The Oxford book of place names gives the name Chidham as being derived from the Old English word CEOD, meaning a bag or pouch and HAM meaning a settlement. Chidham being therefore, the pouch-like bag settlement. It is thought the shape of the Chidham peninsula gives rise to the ‘pouch-like bag’ description. Unlike Chidham, HAM at the beginning of the name means a rock and therefore Hambrook refers to a place where the spring gushes from the rock.
Chidham is not mentioned in the Domesday survey of 1086, being then included in the Bishop of Exeter’s estate of the Chapelry of Bosham. In 1121 Bishop Warlewaste of Exeter founded the College of Bosham with six prebends which were Bosham parochial, Appledram, Chidham, Funtington, Walton and Westbrook.

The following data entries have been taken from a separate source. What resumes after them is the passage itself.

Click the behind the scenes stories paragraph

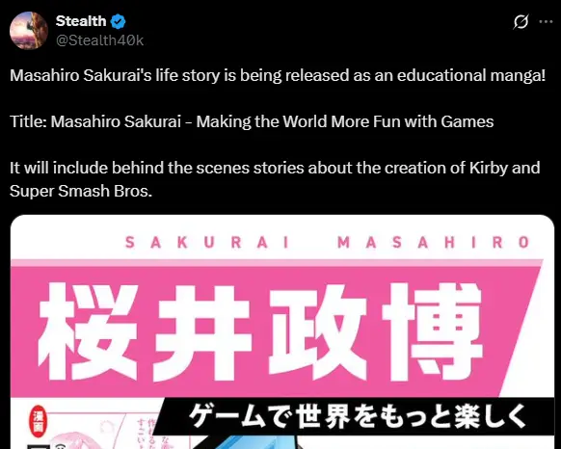point(275,179)
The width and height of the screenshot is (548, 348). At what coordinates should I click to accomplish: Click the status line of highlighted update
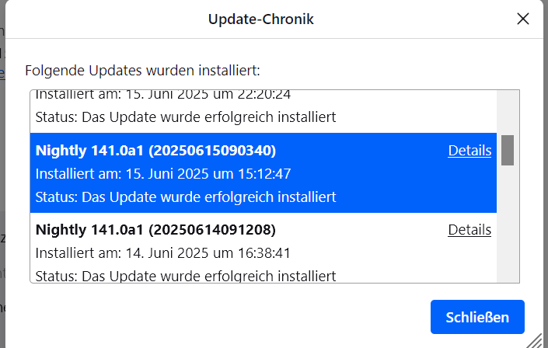click(186, 197)
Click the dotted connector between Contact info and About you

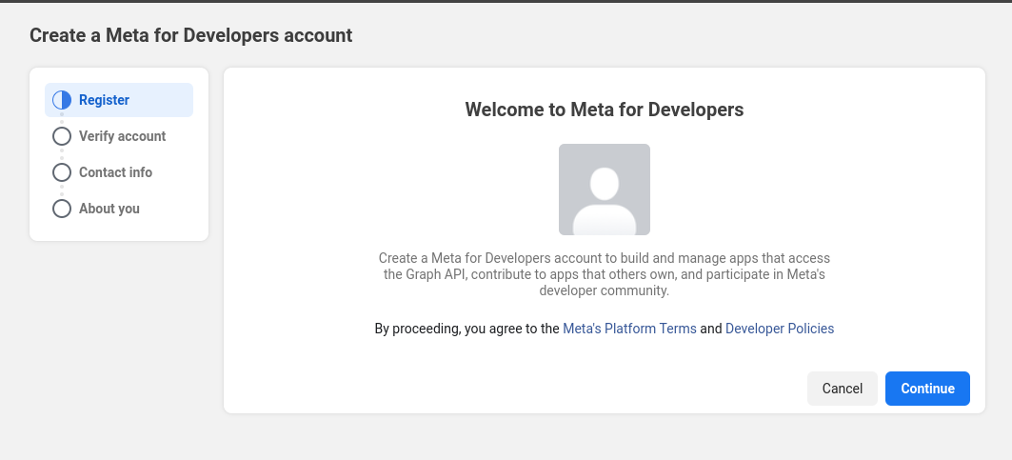(62, 190)

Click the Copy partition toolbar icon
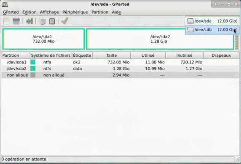[42, 21]
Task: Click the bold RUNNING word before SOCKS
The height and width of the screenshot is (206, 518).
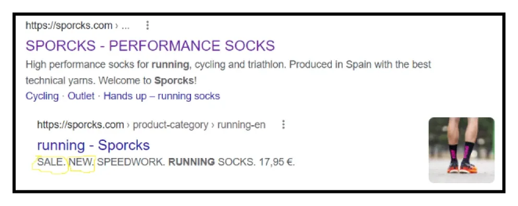Action: click(x=191, y=162)
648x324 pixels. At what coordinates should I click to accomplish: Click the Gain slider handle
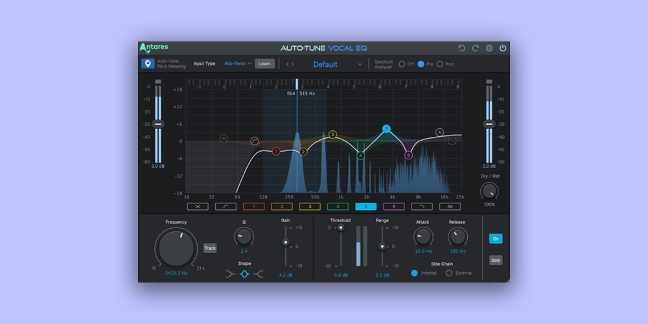coord(285,242)
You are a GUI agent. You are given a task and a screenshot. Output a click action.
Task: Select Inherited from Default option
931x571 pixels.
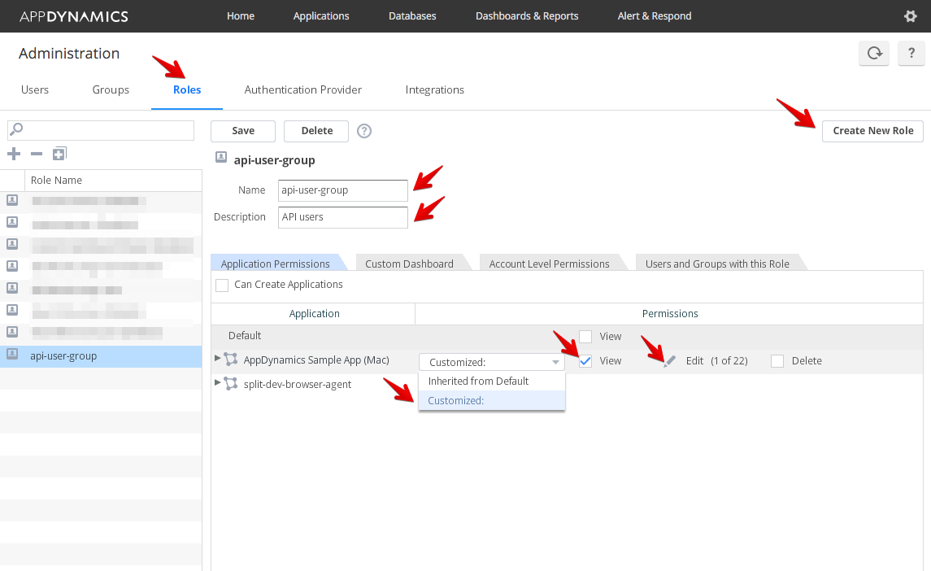pyautogui.click(x=478, y=381)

It is doubtful whether the prebend of Chidham worked in the parish, as there was a separate vicarage of Chidham, Andrew Prous being the first recorded vicar in 1261.

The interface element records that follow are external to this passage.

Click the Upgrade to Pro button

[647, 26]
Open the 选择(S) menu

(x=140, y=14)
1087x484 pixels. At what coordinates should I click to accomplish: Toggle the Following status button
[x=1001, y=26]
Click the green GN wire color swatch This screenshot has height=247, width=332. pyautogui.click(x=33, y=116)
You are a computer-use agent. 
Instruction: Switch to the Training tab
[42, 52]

The first mention of the Lord of the Manor of Chidham is in a document entitled “The Confirmatory Grant of the Chapelry”, dated 1243, naming the Bishop of Exeter as Lord of the Manor of Chidham and having small tenants, who were his servants, in the Hamlet of Westerton. By this time there were already three tithings, the other two being Middleton and Easton.

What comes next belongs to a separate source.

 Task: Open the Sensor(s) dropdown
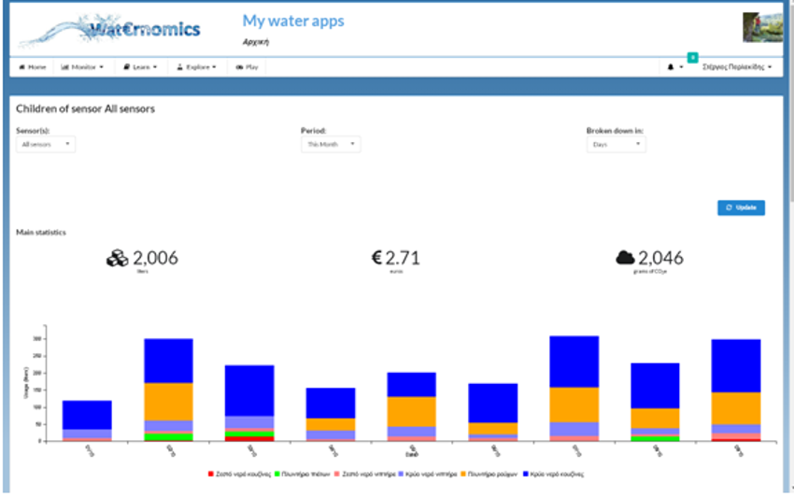[x=46, y=145]
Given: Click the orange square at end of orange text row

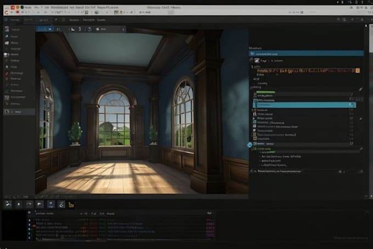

After the dissolution of the College of Bosham, the Bishop conveyed the Manor of Chidham to Thomas Fisher in 1548. Thomas then transferred it to Henry Bickley, in whose family it remained passing to his son Thomas and grandson Thomas, who died in 1640. It was subsequently bequeathed to Brewen Bickley, grandson of Henry and Cicely Ryman, and to their son Richard. Richard died before his father, whose estates passed to a younger son Henry, who died in 1707, leaving the Manor of Chidham to his son, another Henry, who sold it in 1714. It was apparently bought by Richard Lumley, Earl of Scarborough and descended with Westbourne until the death of Richard Barwell in 1805, after which is was sold to Edmund Woods. William Padwick owned the Manor in 1822 but sold it to Charles Cheesman some time before 1835, after which it passed to Alfred Cheesman, Andrew Hutton, John Henry Hortin and Viscount Gifford. Sophie, Lady Gifford, (widow of the 3rd Baron), was named as Lady of the Manor between 1915 and 1922, but it was in the hands of Albert Eadie in 1919. It was subsequently acquired by Lord Iveagh.
There is very little known about the parish in the 14th and 15th centuries, though encroachment of the sea is recorded in the Nonce Rolls of 1340, where it was noted that since 1291, the parishes of Chidham and Thorney had each lost twenty acres of arable and 20 acres of meadowland to the sea.